- What is required:
Set down the listing below verbatim, but only from its first line through the line containing "Task: Tap the".

- Data shown:

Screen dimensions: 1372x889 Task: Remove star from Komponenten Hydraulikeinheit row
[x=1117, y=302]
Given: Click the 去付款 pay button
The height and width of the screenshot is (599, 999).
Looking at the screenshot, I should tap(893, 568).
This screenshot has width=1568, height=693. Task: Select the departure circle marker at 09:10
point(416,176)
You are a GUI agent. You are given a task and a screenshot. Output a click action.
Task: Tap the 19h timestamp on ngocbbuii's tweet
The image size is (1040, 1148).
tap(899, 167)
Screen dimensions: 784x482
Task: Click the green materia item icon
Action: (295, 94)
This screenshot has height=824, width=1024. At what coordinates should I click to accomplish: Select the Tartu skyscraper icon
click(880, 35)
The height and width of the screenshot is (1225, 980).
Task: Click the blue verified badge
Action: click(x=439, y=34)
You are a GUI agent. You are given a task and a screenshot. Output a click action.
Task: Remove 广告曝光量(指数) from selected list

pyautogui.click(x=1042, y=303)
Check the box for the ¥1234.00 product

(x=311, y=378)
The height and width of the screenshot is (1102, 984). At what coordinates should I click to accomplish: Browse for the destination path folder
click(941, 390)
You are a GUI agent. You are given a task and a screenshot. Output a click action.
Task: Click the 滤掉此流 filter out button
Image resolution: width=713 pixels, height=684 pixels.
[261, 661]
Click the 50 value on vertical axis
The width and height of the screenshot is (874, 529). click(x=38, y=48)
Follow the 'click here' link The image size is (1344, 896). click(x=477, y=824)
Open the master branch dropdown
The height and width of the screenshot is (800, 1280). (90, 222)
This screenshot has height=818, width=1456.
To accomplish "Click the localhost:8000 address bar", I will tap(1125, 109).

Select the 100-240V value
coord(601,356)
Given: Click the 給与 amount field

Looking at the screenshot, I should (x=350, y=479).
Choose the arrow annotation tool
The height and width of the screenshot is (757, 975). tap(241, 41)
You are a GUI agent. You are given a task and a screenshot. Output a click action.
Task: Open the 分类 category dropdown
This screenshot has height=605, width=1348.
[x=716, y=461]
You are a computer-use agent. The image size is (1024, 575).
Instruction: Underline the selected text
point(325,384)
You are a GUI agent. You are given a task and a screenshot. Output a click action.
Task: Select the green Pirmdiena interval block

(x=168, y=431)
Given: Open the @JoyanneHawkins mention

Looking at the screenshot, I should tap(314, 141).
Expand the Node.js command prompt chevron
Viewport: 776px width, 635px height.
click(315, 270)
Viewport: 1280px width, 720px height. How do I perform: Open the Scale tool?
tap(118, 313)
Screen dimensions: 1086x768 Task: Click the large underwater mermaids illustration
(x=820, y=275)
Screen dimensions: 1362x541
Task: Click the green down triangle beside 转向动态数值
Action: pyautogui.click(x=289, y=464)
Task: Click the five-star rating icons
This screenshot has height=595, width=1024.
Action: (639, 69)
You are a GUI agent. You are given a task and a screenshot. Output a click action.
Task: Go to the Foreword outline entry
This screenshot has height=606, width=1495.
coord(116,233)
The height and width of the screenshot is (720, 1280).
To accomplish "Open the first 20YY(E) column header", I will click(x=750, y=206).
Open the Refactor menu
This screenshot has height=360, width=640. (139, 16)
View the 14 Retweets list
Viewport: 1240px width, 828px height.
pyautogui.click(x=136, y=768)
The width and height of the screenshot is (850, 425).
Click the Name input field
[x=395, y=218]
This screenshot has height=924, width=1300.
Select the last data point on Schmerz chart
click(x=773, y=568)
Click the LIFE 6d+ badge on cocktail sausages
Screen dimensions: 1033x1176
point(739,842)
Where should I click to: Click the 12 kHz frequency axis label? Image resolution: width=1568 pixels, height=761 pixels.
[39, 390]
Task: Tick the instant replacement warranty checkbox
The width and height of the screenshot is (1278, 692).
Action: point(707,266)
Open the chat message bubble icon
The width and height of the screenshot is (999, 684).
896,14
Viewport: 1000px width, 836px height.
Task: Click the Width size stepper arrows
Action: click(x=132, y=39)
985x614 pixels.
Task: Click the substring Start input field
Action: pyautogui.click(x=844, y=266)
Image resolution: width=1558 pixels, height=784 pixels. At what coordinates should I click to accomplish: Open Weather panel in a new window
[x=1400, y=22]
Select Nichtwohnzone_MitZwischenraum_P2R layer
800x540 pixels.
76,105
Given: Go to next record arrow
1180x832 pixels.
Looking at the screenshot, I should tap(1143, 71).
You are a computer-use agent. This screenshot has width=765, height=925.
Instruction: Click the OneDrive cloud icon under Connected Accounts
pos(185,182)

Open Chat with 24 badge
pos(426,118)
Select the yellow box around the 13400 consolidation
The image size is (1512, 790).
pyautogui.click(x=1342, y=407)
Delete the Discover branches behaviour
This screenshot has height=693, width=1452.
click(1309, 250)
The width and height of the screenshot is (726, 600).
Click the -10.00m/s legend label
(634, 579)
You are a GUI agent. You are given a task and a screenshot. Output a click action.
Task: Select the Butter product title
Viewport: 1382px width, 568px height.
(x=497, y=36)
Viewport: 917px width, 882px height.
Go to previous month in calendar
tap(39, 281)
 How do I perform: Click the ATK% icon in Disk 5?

- Final answer:
Screen dimensions: 1372x889 Task: Remove star from Komponenten Hydraulikeinheit row
[x=1117, y=302]
Given: Click the 去付款 pay button
The height and width of the screenshot is (599, 999).
Looking at the screenshot, I should tap(893, 568).
This screenshot has width=1568, height=693. Task: Select the departure circle marker at 09:10
point(416,176)
You are a GUI agent. You are given a task and a screenshot. Output a click action.
Task: Tap the 19h timestamp on ngocbbuii's tweet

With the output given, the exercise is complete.